▶ **Task**
According to the abstract below, which MRPs transport cyclic AMP and cyclic GMP?
-- Text block follows --
Part of the book series: Handbook of Experimental Pharmacology ((HEP,volume 201))

Abstract

The nine multidrug resistance proteins (MRPs) represent the major part of the 12 members of the MRP/CFTR subfamily belonging to the 48 human ATP-binding cassette (ABC) transporters. Cloning, functional characterization, and cellular localization of most MRP subfamily members have identified them as ATP-dependent efflux pumps with a broad substrate specificity for the transport of endogenous and xenobiotic anionic substances localized in cellular plasma membranes. Prototypic substrates include glutathione conjugates such as leukotriene C4 for MRP1, MRP2, and MRP4, bilirubin glucuronosides for MRP2 and MRP3, and cyclic AMP and cyclic GMP for MRP4, MRP5, and MRP8. Reduced glutathione (GSH), present in living cells at millimolar concentrations, modifies the substrate specificities of several MRPs, as exemplified by the cotransport of vincristine with GSH by MRP1, or by the cotransport of GSH with bile acids or of GSH with leukotriene B4 by MRP4.
-- Text block concluded --
-- Recorded data follows --
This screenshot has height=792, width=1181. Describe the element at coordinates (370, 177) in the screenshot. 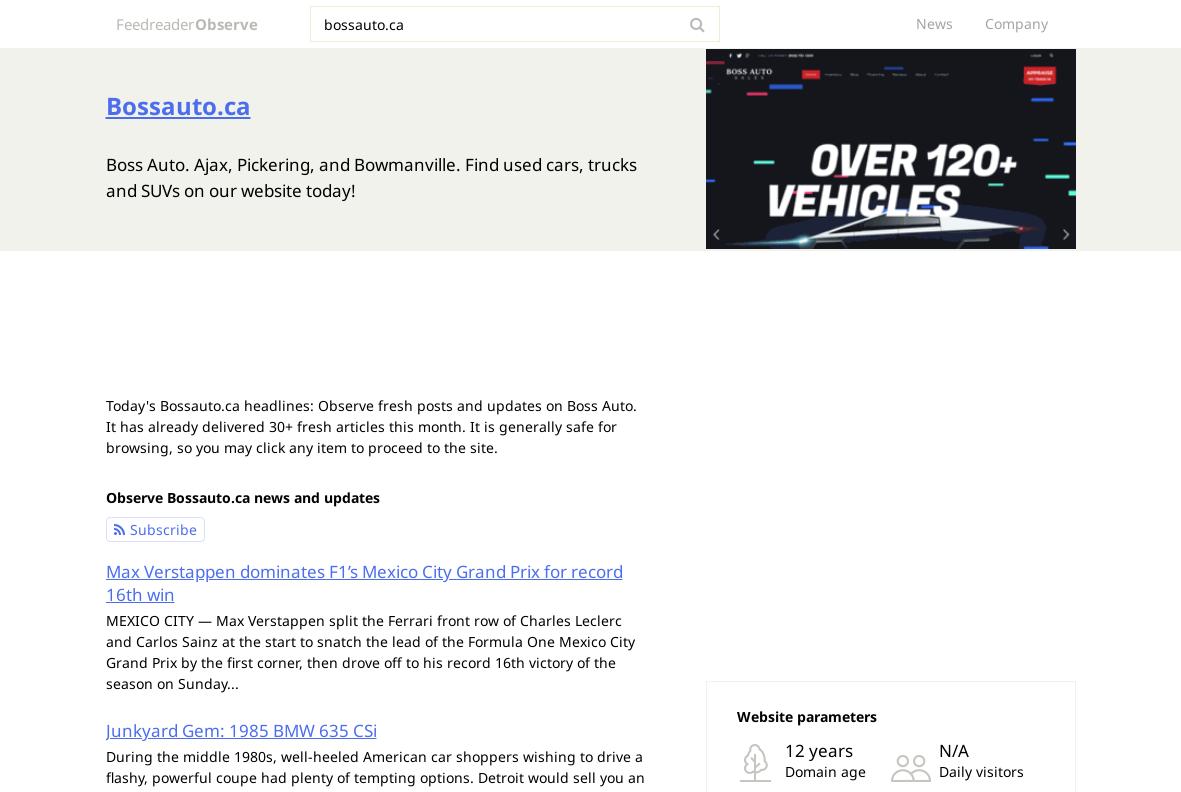

I see `'Boss Auto. Ajax, Pickering, and Bowmanville. Find used cars, trucks and SUVs on our website today!'` at that location.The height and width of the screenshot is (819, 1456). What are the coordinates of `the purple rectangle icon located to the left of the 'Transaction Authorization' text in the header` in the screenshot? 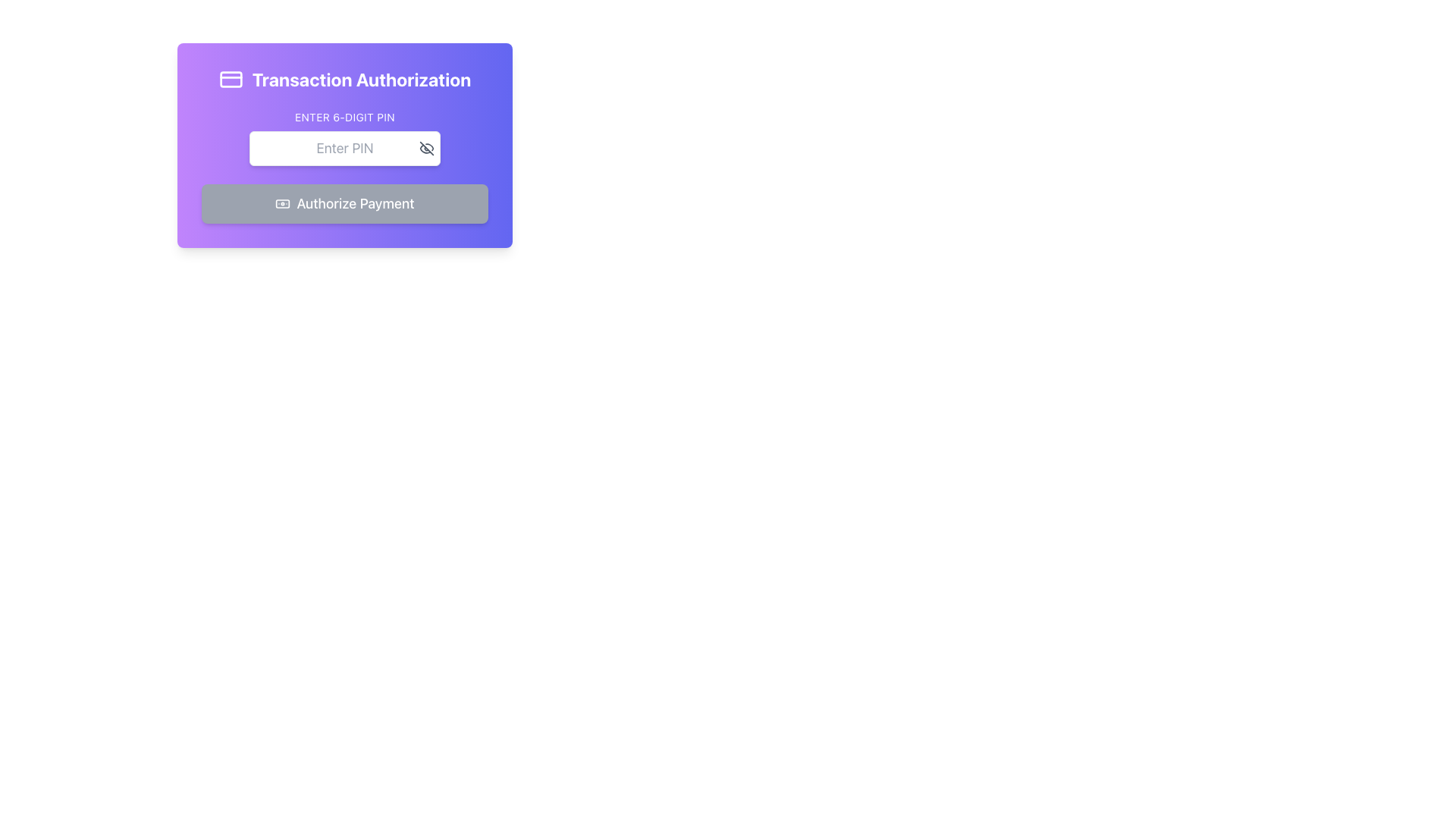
-- Recorded data concluded --
▶ **Solved problem**
MRP4, MRP5, and MRP8